■ What you are asked to do: Exactly as given, write out all the entries again.

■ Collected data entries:
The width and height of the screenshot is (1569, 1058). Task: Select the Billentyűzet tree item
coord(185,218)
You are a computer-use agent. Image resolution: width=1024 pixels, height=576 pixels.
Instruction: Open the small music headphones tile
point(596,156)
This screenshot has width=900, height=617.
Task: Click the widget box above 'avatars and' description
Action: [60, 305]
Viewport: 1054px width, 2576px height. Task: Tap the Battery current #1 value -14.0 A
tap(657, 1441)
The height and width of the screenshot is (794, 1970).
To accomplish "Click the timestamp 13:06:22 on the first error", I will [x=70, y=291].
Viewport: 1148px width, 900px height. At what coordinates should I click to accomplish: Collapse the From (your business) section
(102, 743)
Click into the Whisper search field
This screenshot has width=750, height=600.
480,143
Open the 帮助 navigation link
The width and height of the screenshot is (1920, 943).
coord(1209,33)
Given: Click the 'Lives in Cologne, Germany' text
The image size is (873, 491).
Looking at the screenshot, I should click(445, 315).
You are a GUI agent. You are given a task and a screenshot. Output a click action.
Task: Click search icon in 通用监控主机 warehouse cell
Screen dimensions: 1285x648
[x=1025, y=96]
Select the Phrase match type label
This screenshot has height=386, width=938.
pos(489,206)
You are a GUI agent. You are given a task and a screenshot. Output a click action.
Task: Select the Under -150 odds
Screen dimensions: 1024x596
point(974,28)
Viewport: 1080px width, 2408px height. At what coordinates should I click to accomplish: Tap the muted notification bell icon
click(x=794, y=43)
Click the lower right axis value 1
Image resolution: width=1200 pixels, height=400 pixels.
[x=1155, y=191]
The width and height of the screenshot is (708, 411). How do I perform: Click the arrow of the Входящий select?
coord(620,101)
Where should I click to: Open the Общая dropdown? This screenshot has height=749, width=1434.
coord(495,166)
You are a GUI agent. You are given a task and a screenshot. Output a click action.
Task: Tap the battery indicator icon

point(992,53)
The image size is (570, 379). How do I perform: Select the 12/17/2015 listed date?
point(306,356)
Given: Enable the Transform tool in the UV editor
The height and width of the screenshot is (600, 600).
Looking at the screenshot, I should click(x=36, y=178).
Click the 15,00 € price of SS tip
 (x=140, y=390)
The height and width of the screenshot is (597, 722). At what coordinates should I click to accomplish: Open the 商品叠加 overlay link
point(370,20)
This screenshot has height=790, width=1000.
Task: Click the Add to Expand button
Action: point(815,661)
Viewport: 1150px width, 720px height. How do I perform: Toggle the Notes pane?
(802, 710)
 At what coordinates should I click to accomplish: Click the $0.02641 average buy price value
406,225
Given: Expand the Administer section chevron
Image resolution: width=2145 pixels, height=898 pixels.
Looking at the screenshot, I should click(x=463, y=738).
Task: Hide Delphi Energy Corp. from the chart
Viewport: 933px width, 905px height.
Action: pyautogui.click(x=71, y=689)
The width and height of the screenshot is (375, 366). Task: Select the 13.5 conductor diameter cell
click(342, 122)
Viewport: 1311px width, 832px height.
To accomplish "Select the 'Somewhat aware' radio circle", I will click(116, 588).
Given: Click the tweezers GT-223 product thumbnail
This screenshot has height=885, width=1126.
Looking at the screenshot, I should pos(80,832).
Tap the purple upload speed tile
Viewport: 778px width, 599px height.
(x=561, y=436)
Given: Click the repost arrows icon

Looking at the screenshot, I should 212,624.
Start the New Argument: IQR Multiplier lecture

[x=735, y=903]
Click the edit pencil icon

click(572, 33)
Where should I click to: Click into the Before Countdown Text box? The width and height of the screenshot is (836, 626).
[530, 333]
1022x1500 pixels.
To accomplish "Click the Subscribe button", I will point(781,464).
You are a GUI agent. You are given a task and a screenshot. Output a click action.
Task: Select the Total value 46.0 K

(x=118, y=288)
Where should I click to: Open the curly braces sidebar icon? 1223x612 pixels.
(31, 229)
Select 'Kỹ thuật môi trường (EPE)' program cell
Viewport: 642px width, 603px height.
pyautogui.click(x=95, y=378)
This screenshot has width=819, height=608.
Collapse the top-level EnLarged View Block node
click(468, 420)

■ Solution:
The width and height of the screenshot is (1569, 1058). Task: Select the Billentyűzet tree item
coord(185,218)
You are a computer-use agent. Image resolution: width=1024 pixels, height=576 pixels.
Instruction: Open the small music headphones tile
point(596,156)
This screenshot has width=900, height=617.
Task: Click the widget box above 'avatars and' description
Action: [60, 305]
Viewport: 1054px width, 2576px height. Task: Tap the Battery current #1 value -14.0 A
tap(657, 1441)
The height and width of the screenshot is (794, 1970).
To accomplish "Click the timestamp 13:06:22 on the first error", I will [x=70, y=291].
Viewport: 1148px width, 900px height. At what coordinates should I click to accomplish: Collapse the From (your business) section
(102, 743)
Click into the Whisper search field
This screenshot has width=750, height=600.
480,143
Open the 帮助 navigation link
The width and height of the screenshot is (1920, 943).
coord(1209,33)
Given: Click the 'Lives in Cologne, Germany' text
The image size is (873, 491).
Looking at the screenshot, I should click(445, 315).
You are a GUI agent. You are given a task and a screenshot. Output a click action.
Task: Click search icon in 通用监控主机 warehouse cell
Screen dimensions: 1285x648
[x=1025, y=96]
Select the Phrase match type label
This screenshot has height=386, width=938.
pos(489,206)
You are a GUI agent. You are given a task and a screenshot. Output a click action.
Task: Select the Under -150 odds
Screen dimensions: 1024x596
point(974,28)
Viewport: 1080px width, 2408px height. At what coordinates should I click to accomplish: Tap the muted notification bell icon
click(x=794, y=43)
Click the lower right axis value 1
Image resolution: width=1200 pixels, height=400 pixels.
[x=1155, y=191]
The width and height of the screenshot is (708, 411). How do I perform: Click the arrow of the Входящий select?
coord(620,101)
Where should I click to: Open the Общая dropdown? This screenshot has height=749, width=1434.
coord(495,166)
You are a GUI agent. You are given a task and a screenshot. Output a click action.
Task: Tap the battery indicator icon

point(992,53)
The image size is (570, 379). How do I perform: Select the 12/17/2015 listed date?
point(306,356)
Given: Enable the Transform tool in the UV editor
The height and width of the screenshot is (600, 600).
Looking at the screenshot, I should click(x=36, y=178).
Click the 15,00 € price of SS tip
 (x=140, y=390)
The height and width of the screenshot is (597, 722). At what coordinates should I click to accomplish: Open the 商品叠加 overlay link
point(370,20)
This screenshot has height=790, width=1000.
Task: Click the Add to Expand button
Action: point(815,661)
Viewport: 1150px width, 720px height. How do I perform: Toggle the Notes pane?
(802, 710)
 At what coordinates should I click to accomplish: Click the $0.02641 average buy price value
406,225
Given: Expand the Administer section chevron
Image resolution: width=2145 pixels, height=898 pixels.
Looking at the screenshot, I should click(x=463, y=738).
Task: Hide Delphi Energy Corp. from the chart
Viewport: 933px width, 905px height.
Action: pyautogui.click(x=71, y=689)
The width and height of the screenshot is (375, 366). Task: Select the 13.5 conductor diameter cell
click(342, 122)
Viewport: 1311px width, 832px height.
To accomplish "Select the 'Somewhat aware' radio circle", I will click(116, 588).
Given: Click the tweezers GT-223 product thumbnail
This screenshot has height=885, width=1126.
Looking at the screenshot, I should pos(80,832).
Tap the purple upload speed tile
Viewport: 778px width, 599px height.
(x=561, y=436)
Given: Click the repost arrows icon

Looking at the screenshot, I should 212,624.
Start the New Argument: IQR Multiplier lecture

[x=735, y=903]
Click the edit pencil icon

click(572, 33)
Where should I click to: Click into the Before Countdown Text box? The width and height of the screenshot is (836, 626).
[530, 333]
1022x1500 pixels.
To accomplish "Click the Subscribe button", I will point(781,464).
You are a GUI agent. You are given a task and a screenshot. Output a click action.
Task: Select the Total value 46.0 K

(x=118, y=288)
Where should I click to: Open the curly braces sidebar icon? 1223x612 pixels.
(31, 229)
Select 'Kỹ thuật môi trường (EPE)' program cell
Viewport: 642px width, 603px height.
pyautogui.click(x=95, y=378)
This screenshot has width=819, height=608.
Collapse the top-level EnLarged View Block node
click(468, 420)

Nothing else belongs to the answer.